La spontanéité est une question de préparation, et c'est tout l'art de Bobo.
Derrière le loft aux poutres apparentes, derrière les objets à histoire, derrière les récits d’immersion et le langage de la vertu, il y avait un homme. Un homme comme les autres. Un homme qui avait peur du froid, qui détestait les files d’attente, qui stressait à l’idée de rater un train, qui avait besoin de huit heures de sommeil, qui consultait un psychologue depuis deux ans, qui commandait ses courses sur une application, qui payait un abonnement premium pour éviter les publicités, qui gardait une trousse de secours sous son lit, qui avait une assurance santé étendue, qui utilisait un mot de passe à deux facteurs, qui sauvegardait ses photos sur le cloud.
Bogdan ne vivait pas dans l’aventure.

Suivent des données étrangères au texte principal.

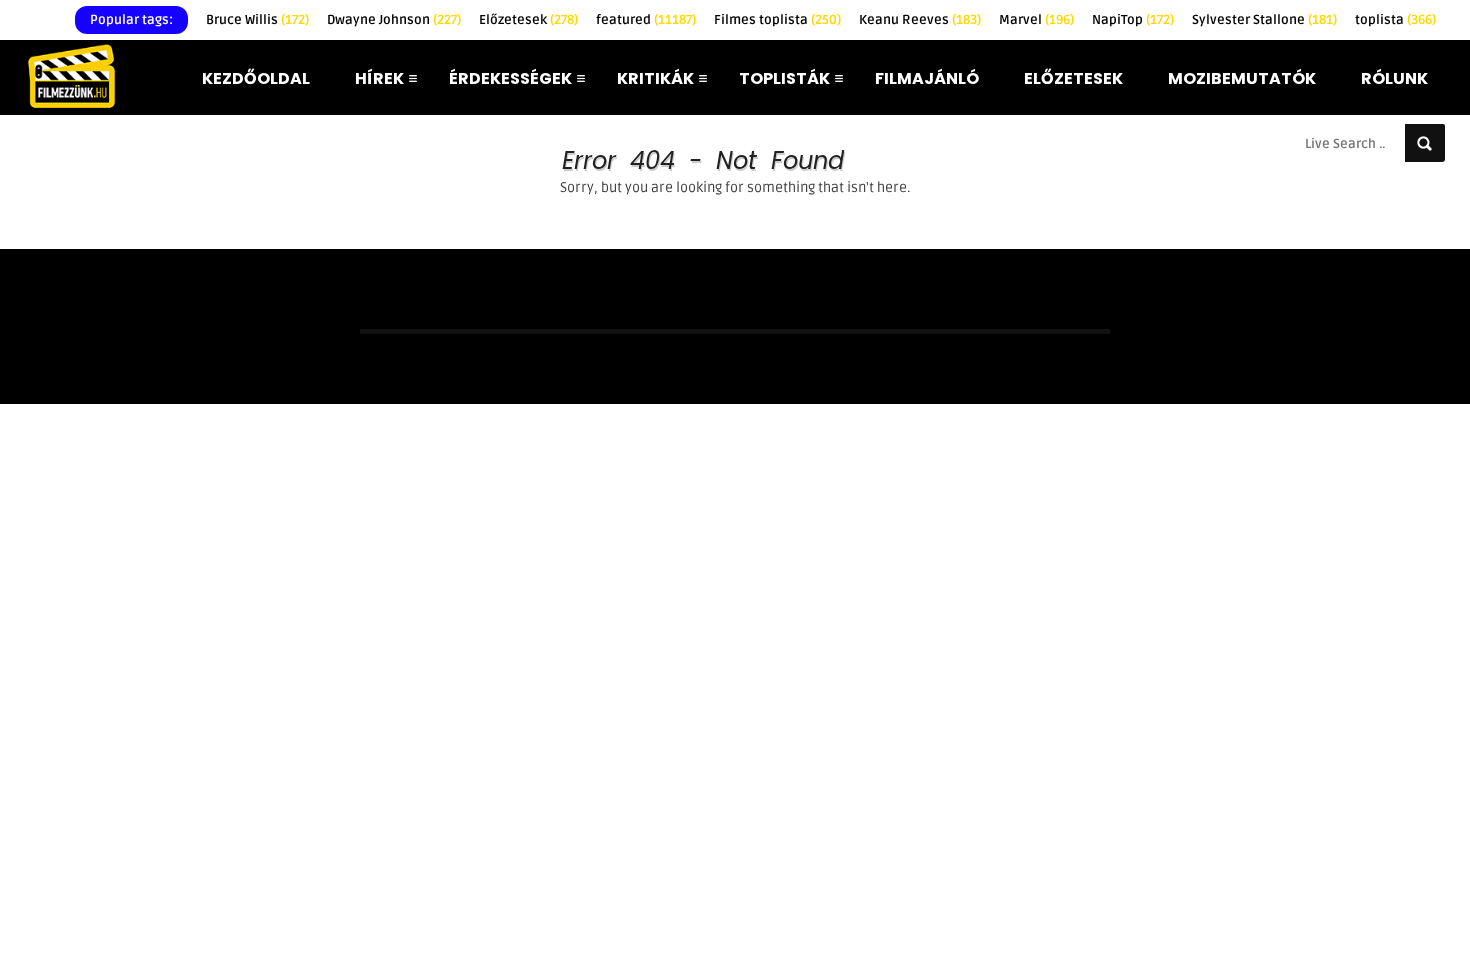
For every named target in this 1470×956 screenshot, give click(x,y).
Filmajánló (927, 78)
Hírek (379, 78)
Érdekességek (510, 78)
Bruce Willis (257, 20)
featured (646, 20)
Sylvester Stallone (1264, 20)
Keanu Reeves (920, 20)
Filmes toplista (777, 20)
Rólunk (1394, 78)
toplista (1395, 20)
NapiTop (1133, 20)
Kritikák (655, 78)
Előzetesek (528, 20)
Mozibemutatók (1242, 78)
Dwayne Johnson (394, 20)
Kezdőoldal (256, 78)
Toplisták (784, 78)
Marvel (1036, 20)
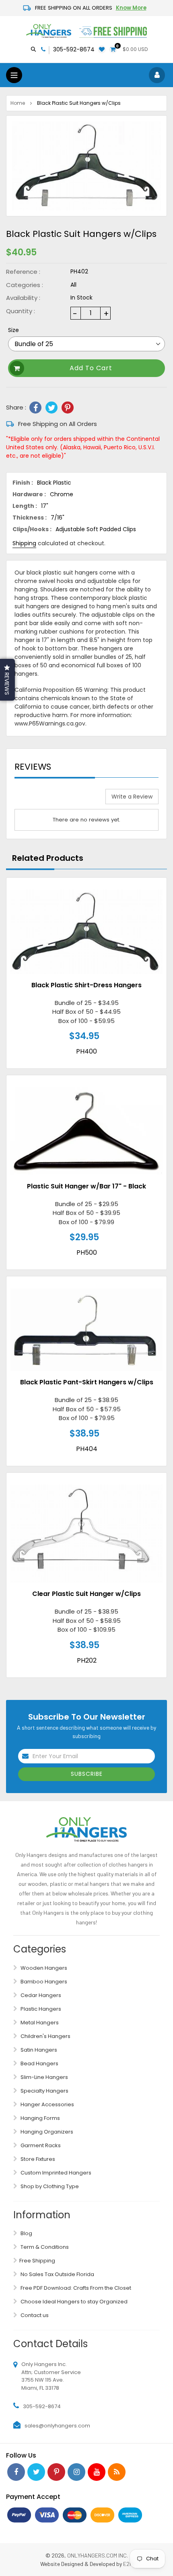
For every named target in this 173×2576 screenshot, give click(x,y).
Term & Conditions (44, 2247)
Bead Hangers (38, 2063)
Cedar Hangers (40, 1995)
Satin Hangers (38, 2050)
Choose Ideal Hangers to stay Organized (73, 2301)
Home (17, 103)
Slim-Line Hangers (43, 2077)
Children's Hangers (44, 2036)
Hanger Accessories (46, 2104)
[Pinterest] (68, 407)
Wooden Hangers (43, 1968)
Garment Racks (40, 2145)
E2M (128, 2563)
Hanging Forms (39, 2118)
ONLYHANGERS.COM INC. (97, 2555)
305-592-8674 (74, 49)
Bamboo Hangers (43, 1981)
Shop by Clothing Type (49, 2186)
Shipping (24, 543)
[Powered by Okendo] (34, 799)
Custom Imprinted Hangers (55, 2173)
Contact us (34, 2315)
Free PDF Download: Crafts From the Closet (75, 2288)
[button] (7, 680)
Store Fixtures (37, 2159)
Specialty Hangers (43, 2091)
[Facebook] (35, 407)
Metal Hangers (39, 2022)
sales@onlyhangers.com (57, 2425)
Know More (131, 8)
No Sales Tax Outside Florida (56, 2274)
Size (13, 330)
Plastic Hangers (40, 2009)
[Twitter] (51, 407)
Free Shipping (37, 2260)
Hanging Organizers (46, 2132)
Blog (25, 2233)
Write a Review (131, 797)
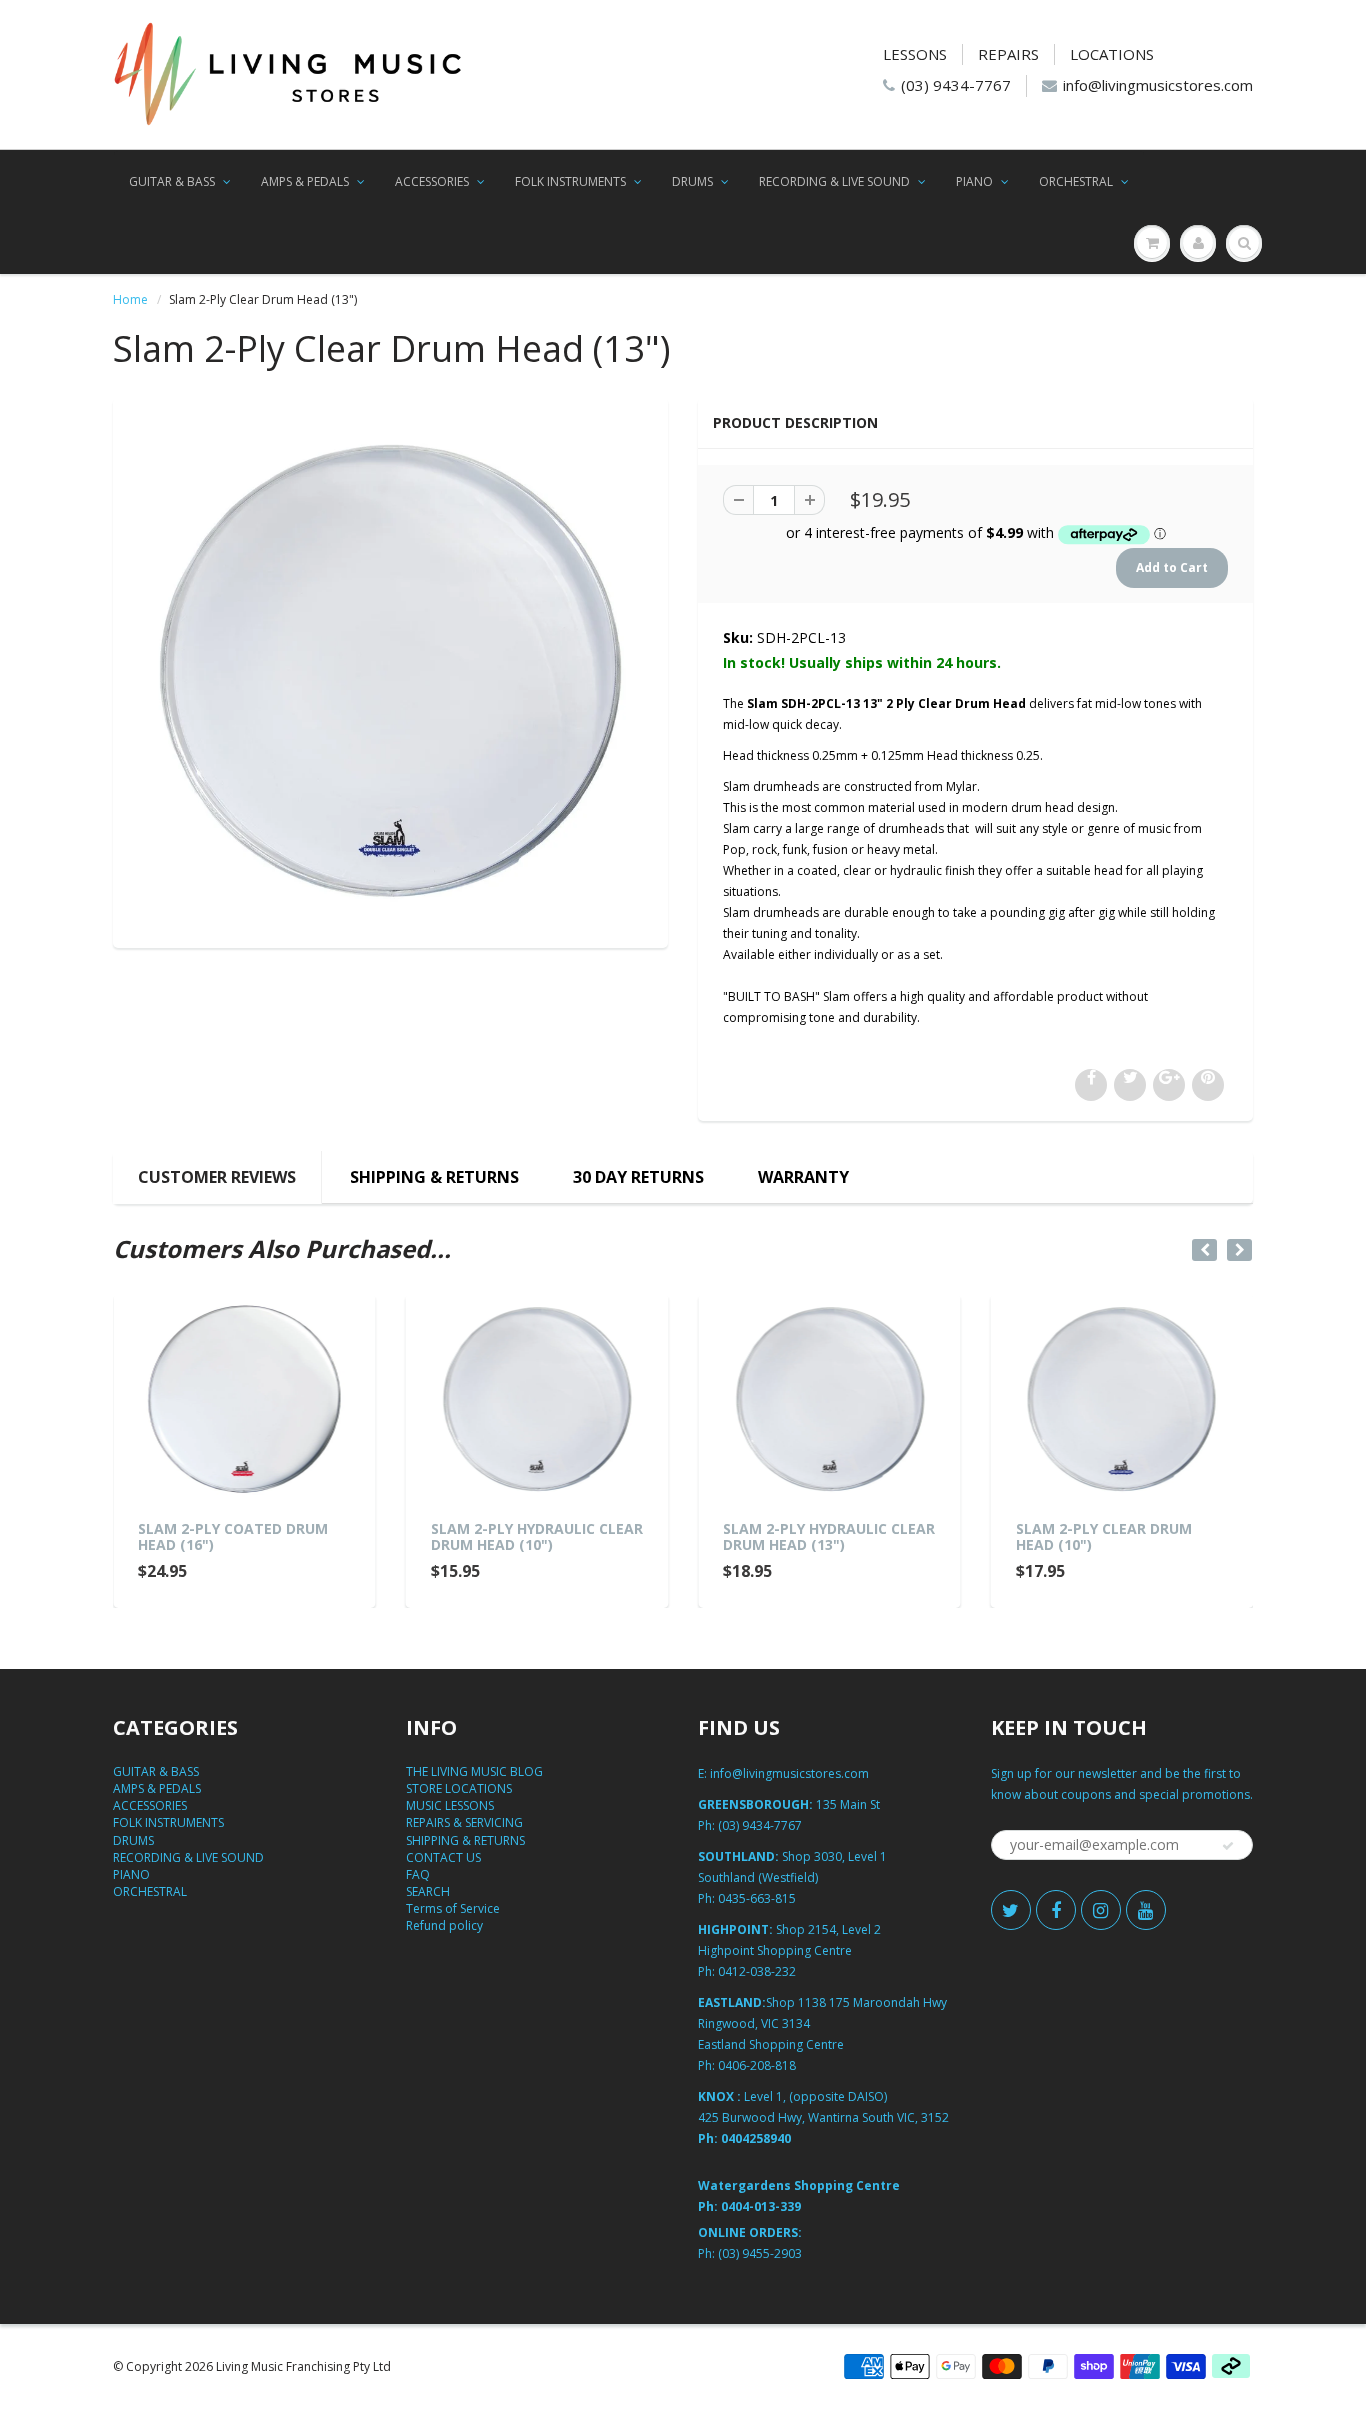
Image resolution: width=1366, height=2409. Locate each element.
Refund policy (444, 1925)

Il vivait dans la préparation. Il anticipait, il planifiait, il sécurisait. Il ne prenait pas de risques. Il les calculait. Il ne se lançait pas dans l’inconnu. Il le cartographiait. Il ne se perdait pas. Il se géolocalisait. Et c’était là, peut-être, le cœur de son paradoxe : un homme qui parlait de lâcher-prise tout en contrôlant tout, qui évoquait la spontanéité tout en préparant tout, qui chantait la vulnérabilité tout en se blindant de garanties.
Il avait une peur viscérale du désordre. Pas du désordre physique – son appartement était impeccable, rangé avec une précision de musée – mais du désordre intérieur. Il redoutait l’imprévu, l’urgence, l’absence de plan. Quand un ami annulait un rendez-vous, il ressentait une légère anxiété. Quand un train était retardé, il vérifiait les horaires trois fois. Quand il devait prendre une décision importante, il faisait des listes, des tableaux, des comparatifs. Il ne vivait pas dans l’instant. Il vivait dans la projection. Et c’était précisément cette anxiété qui le poussait à chercher du sens, à construire des récits, à créer des rituels. Le confort n’était pas un luxe. C’était une nécessité. Et il le gérait avec une rigueur de comptable.
Il avait aussi un rapport complexe à l’argent. Il le critiquait, le dénonçait, le méprisait en théorie. Mais en pratique, il le maîtrisait parfaitement. Il avait un compte épargne, des placements, des assurances, un conseiller financier, un budget mensuel détaillé, un suivi de dépenses, un objectif de « sécurité à trois ans ». Il parlait de « décroissance », mais il ne touchait jamais à son capital. Il évoquait la « simplicité volontaire », mais il ne renonçait à aucun service premium. Il dénonçait le « capitalisme vert », mais il achetait les produits les plus chers du marché « éthique ». Il ne mentait pas. Il s’adaptait. Il trouvait un équilibre entre ses principes et sa réalité. Et cet équilibre, il le considérait comme une « réussite ».
Il avait aussi un rapport particulier à la technologie. Il la critiquait, la limitait, la ritualisait. Il désactivait les notifications, utilisait des applications de bien-être numérique, pratiquait des « heures sans écran », suivait des programmes de « détox digitale ». Mais il ne pouvait pas s’en passer. Il avait besoin de son smartphone pour son travail, pour ses contacts, pour ses réservations, pour ses paiements, pour sa sécurité. Il le gardait à portée de main, même pendant ses « retraites ». Il le chargeait avec une batterie solaire, certes, mais il le chargeait. Il ne fuyait pas la technologie. Il la domestiquait. Il la rendait compatible avec son récit. Et c’était là, encore, le génie Bogdanien : il ne rejetait pas le monde moderne. Il le réinterprétait. Il le filtrait. Il le transformait en expérience de sens.